A quick battle report of my first game of the year.

link

Happy New Year all!

JMcCarroll05 Jan 2017 4:19 p.m. PST

Very nice indeed!

boy wundyr x06 Jan 2017 9:21 a.m. PST

Always love to see 6mm stuff.

madaxeman07 Jan 2017 5:15 p.m. PST

The base sizes work really well with the smaller figures

Marcus Brutus07 Jan 2017 6:06 p.m. PST

In my opinion your table is too big for the amount of figures you're playing with. Years ago I fell in love with 6mm Ancients. It was pictures like these with mass that got my gaming juices running.

rh6 by Eusebeia2002, on Flickr

rh3 by Eusebeia2002, on Flickr

So I painted a up my first Punic Roman Legion on 1:20 scale using 60 by 30 stands. I must say they looked amazing. The only problem was that I hated painting 6mm. The look was there but I found the whole process tedious. So I sold them but I still have a deep love for their effect when they are done on mass. ADLG doesn't seem to really give a good visual look to gaming from what I've seen so far on TMP but I do like the sound of the games themselves.

Roman1 by Eusebeia2002, on Flickr

Snowcat08 Jan 2017 12:43 a.m. PST

Marcus Brutus: "ADLG doesn't seem to really give a good visual look to gaming from what I've seen so far on TMP…"

Perhaps this has more to do with the older DBx style of basing used in AdG than the more visually attractive Impetus style basing.

Has anyone tinkered with the basing of AdG in 15mm & 28mm to be more like Impetus? I imagine this would require either a much larger table or smaller armies.

Cheers.

MichaelCollinsHimself08 Jan 2017 2:38 a.m. PST

I must say that the size of your table is just great; room for manoeuvre if it is an option.
You`ve not got anything wrong, but as for having tables that are too small – we`ve seen all that before in games with much larger scale figures !

Personal logo BigRedBat Sponsoring Member of TMP08 Jan 2017 6:12 a.m. PST

Lovely looking minis!

Marcus Brutus08 Jan 2017 6:33 a.m. PST

Michael, the idea of having room to manoeuvre in major battles seems a bit far fetched. Battles like Raphia, Magnesia, Zama, The Granicus, troops generally lined up as one continuous element. Even if we grant a slightly more subtle deployment having great gaps in the battle line is highly unlikely.

MichaelCollinsHimself08 Jan 2017 8:01 a.m. PST

Mark,
OK, so at Zama and Cannae there were no flanking/encircling movements ?
At the Granicus the Greek hoplites were only attacked frontally ?

Anyhow, did you notice that I said: "…room for manoeuvre if it is an option" ?
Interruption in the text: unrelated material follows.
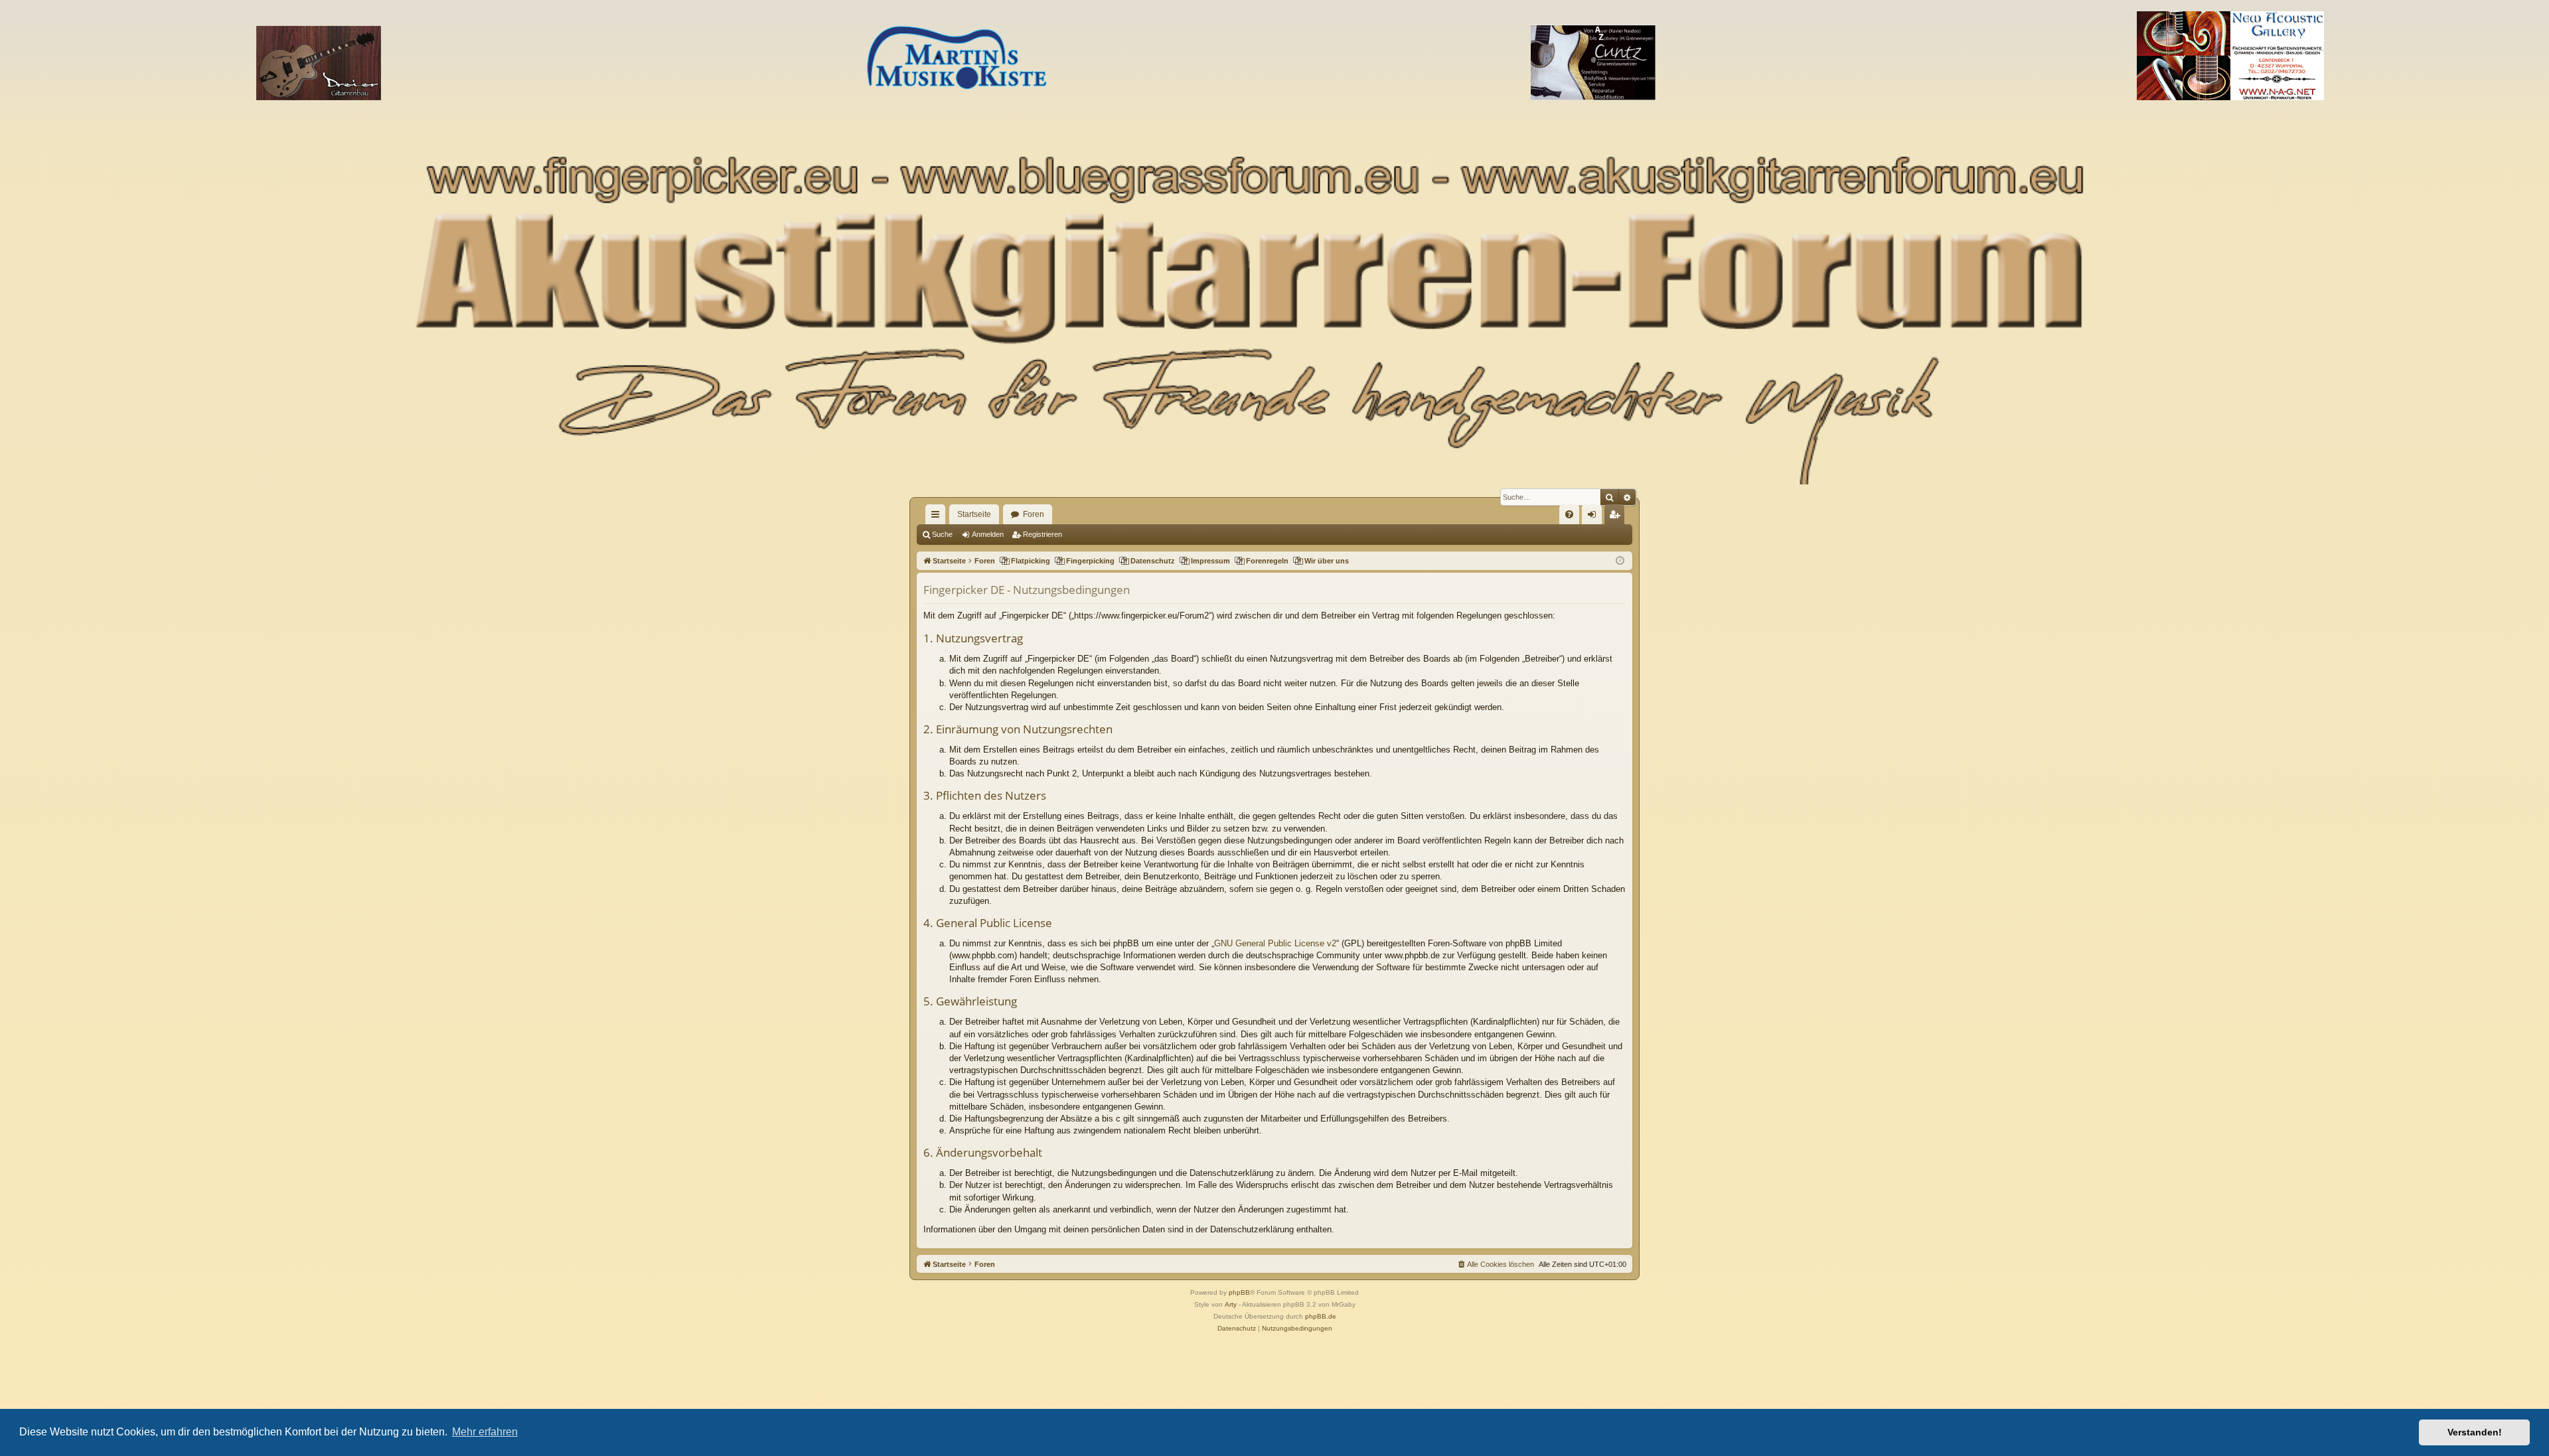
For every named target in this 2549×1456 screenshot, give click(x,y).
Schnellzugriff (938, 517)
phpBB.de (1320, 1316)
Marcus Brutus08 Jan 2017 12:05 p.m. PST

Hey Michael, take a look at a map of Zama. Admittedly, these kind of block maps oversimplify the actual deployments but the essence is that units would line up side by side. The Legion infantry would be essentially one long line of deployed heavy infantry. Having too much table top space allows players to do far more creative deployments than ancient battles were commonly noted for. Obviously as the battle proceeds units manoeuver, flanks crumble and battle lines adjust. But not to the degree that I see in Harry's game. As an aside, I haven't noticed other ADLG games of this size on such a large table.

1024px-Mohammad_adil_rais-battle_of_zama-1 by Eusebeia2002, on Flickr

MichaelCollinsHimself08 Jan 2017 12:47 p.m. PST

Regardless of the game design, I think that the way that players deploy their armies should be based upon what they think their strengths as armies are.
I`m not bothered by which ruleset is played here AdlG or some DBAesque variant. a game`s tactical rules should encourage the right forms and battle arrays and they are very much (well, they should be) influenced by the terrain that they are fought in.
Not representing terrain in order to encorage players to use historical tactics seems an odd way to go about things.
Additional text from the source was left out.